Jimmy O. Yang (; born June 11, 1987) is a Hongkongese American actor, stand-up comedian, and writer. As an actor, he is best known for starring as Jian-Yang in the HBO comedy series Silicon Valley, as Dr. Chan Kaifang in the Netflix comedy series Space Force, and as Josh Lin in the Netflix romantic comedy film Love Hard (2021).

Early life and education
Yang was born  in Hong Kong during British rule. His parents were both from Shanghai and later moved to Hong Kong. In 2000, when Yang was 13, his family emigrated to the United States and settled in Los Angeles, California. His aunt and grandmother were already living in the US; his parents joined them primarily to allow Yang and his brother, Roy, access to better schools. Yang enrolled at John Burroughs Middle School for eighth grade, then later attended Beverly Hills High School.

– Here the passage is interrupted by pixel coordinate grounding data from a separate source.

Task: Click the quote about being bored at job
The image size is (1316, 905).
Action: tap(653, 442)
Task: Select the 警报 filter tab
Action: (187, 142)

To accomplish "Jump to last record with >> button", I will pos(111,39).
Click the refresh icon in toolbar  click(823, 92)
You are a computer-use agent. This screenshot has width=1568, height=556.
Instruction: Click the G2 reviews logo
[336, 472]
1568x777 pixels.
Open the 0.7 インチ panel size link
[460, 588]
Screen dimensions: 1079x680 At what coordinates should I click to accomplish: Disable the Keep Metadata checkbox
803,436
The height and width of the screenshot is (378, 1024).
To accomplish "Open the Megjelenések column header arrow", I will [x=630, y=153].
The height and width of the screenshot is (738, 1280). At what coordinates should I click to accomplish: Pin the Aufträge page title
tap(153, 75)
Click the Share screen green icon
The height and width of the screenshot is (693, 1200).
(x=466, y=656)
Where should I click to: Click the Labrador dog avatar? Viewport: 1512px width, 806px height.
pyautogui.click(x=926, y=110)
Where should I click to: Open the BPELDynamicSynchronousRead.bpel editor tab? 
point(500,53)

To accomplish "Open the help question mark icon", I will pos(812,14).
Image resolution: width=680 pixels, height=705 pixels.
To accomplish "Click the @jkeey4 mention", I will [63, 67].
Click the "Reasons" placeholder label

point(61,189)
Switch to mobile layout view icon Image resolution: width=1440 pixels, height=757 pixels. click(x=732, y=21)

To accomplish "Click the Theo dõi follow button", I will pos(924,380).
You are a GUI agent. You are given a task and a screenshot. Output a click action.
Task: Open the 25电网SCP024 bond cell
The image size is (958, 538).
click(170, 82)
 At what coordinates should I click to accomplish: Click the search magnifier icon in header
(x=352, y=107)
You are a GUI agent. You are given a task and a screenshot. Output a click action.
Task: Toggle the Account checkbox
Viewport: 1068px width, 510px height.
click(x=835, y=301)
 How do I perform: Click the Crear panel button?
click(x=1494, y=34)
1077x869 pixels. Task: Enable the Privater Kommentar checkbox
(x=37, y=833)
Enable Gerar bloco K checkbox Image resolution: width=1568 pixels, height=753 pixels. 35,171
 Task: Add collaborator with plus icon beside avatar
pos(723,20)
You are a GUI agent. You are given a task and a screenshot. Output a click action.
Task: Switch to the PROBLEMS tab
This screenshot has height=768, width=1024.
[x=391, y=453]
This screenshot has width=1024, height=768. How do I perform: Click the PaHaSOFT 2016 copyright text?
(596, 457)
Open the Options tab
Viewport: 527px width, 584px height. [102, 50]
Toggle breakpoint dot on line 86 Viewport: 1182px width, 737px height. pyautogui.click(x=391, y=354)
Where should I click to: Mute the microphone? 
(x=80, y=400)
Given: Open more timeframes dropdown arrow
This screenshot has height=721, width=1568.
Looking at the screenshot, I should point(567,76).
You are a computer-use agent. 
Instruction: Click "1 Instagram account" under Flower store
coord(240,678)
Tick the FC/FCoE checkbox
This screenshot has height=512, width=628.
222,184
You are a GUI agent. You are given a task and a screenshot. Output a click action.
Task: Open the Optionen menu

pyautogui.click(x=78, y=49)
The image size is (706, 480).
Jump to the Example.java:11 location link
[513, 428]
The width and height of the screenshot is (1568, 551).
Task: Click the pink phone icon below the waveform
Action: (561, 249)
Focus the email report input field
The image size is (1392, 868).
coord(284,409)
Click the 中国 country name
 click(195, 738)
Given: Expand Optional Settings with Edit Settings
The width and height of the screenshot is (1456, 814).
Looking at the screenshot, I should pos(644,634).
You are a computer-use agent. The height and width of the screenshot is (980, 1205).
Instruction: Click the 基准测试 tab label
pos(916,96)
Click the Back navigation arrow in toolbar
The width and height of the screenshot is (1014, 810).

Yang graduated from the University of California, San Diego with a degree in economics in 2009. The commencement speaker at his college graduation was his future Silicon Valley showrunner and fellow UCSD alumnus Mike Judge.

Career
Yang did his first stand-up set at 21 years old as "Lowball Jim" at the Ha Ha Comedy Club in North Hollywood, Los Angeles.

After graduation, he interned at the financial consulting firm Smith Barney in Beverly Hills, California, but found it unfulfilling and turned down its return offer. Instead, he returned to San Diego to finish his graduation requirements. He stayed in the city afterward, where he sold used cars, DJed at a strip club, and seated customers at a comedy club to support himself while doing stand-up sets for free at The Comedy Palace. There he met his mentor, Sean Kelly, a stand-up comedian who ran the venue and later created the reality show Storage Hunters.

When Yang moved back to Los Angeles, he signed up with Central Casting, due to their low barrier of entry, and with various casting websites. He was spurred to consider acting when a friend told him there was money to be made in residual checks from commercials. In the interim, he did stand-up sets around Southern California and signed up for acting classes. He eventually found acting representation through the Vesta Talent Agency.

Yang made his television debut on the CBS series 2 Broke Girls in 2012, and his first late-night stand-up appearance on The Arsenio Hall Show in 2014. He played Tang-See in season 9 of It's Always Sunny in Philadelphia, and appeared in an episode of Criminal Minds as Nathan Chow, a high-school student who suffered a psychotic break. He was a writer/consultant for the Harlem Globetrotters, and voiced roles in the video game Infamous Second Son.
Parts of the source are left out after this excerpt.